Hyperostosis–Hyperphosphatemia Syndrome: A Congenital Disorder of O-Glycosylation Associated With Augmented Processing of Fibroblast Growth Factor 23


  • The authors state that they have no conflicts of interest.


Two hyperphosphatemic patients with mutations in GALNT3 showed low intact FGF23 levels with marked increase of processed C-terminal fragments. FGF23 protein has three O-linked glycans and FGF23 with incomplete glycosylation is susceptible to processing. Silencing GALNT3 resulted in enhanced processing of FGF23. Decreased function of FGF23 by enhanced processing is the cause of hyperphosphatemia in patients with GALNT3 mutation.

Introduction: Hyperostosis–hyperphosphatemia syndrome (HHS) is an autosomal recessive entity manifesting as severe hyperphosphatemia associated with episodic bone pain and radiological findings of cortical hyperostosis and periosteal reaction. Persistent hyperphosphatemia is not counterbalanced by PTH or 1,25-dihydroxyvitamin D, posing a mirror image of hypophosphatemic states attributed to increased fibroblast growth factor (FGF)23 activity.

Materials and Methods: We describe two children with HHS who were found to be homozygous for a mutation in GALNT3 encoding a peptide involved in mucin-type O-glycosylation (ppGaNTase-T3). FGF23 levels were evaluated by two ELISAs and Western blotting. FGF23 protein was analyzed by matrix-assisted laser desorption/ionization time-of-flight mass spectrometry. Effect of silencing GALNT3 was evaluated using siRNA in cells transfected with expression vector for FGF23.
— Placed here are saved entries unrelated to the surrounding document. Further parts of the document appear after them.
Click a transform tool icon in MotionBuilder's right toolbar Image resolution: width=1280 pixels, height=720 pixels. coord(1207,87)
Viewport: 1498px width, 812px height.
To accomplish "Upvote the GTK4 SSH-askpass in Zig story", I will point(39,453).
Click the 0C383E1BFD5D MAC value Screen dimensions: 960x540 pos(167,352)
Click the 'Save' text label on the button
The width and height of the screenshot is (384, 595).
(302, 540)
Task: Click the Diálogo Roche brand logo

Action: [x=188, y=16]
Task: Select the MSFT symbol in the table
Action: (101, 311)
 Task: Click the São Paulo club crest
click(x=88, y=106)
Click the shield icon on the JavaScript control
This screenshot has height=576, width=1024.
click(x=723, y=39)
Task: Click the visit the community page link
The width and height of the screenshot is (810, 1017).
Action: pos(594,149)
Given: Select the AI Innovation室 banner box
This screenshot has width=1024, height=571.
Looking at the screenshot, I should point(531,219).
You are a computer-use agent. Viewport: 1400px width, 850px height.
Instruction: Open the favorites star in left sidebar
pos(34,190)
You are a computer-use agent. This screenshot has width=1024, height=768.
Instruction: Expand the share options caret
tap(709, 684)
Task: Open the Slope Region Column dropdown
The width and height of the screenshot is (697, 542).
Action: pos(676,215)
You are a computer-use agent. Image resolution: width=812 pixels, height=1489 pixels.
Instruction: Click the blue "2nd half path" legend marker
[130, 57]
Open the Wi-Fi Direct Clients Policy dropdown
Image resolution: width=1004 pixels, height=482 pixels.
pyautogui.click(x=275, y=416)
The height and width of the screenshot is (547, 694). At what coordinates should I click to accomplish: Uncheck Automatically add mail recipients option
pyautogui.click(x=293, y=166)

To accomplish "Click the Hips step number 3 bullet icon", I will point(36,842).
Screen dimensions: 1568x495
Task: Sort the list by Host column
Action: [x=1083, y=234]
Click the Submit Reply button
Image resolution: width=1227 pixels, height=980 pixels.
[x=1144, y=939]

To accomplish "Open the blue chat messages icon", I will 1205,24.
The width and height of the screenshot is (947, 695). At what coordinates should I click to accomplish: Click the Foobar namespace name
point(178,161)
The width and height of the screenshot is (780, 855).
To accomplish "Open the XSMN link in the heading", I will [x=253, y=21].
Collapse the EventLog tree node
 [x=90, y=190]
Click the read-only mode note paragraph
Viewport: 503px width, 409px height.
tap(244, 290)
Results: Both patients had low levels of the full-length FGF23 with markedly augmented amounts of the inactive fragments. Biologically active FGF23 has three O-linked glycans. FGF23 with only one or two O-linked glycans is processed into inactive fragments. Decreasing the expression of the GALNT3 gene by RNA interference resulted in enhanced processing of FGF23.

Conclusions: The primary defect in HHS is impairment of glycosylation of FGF23 resulting from mutations in GALNT3 and leading to augmented processing of FGF23. These changes in FGF23 abolish its phosphaturic effect and lead to severe persistent hyperphosphatemia. This study provides the pathogenetic mechanism of the first mucin-type O-glycosylation defect identified.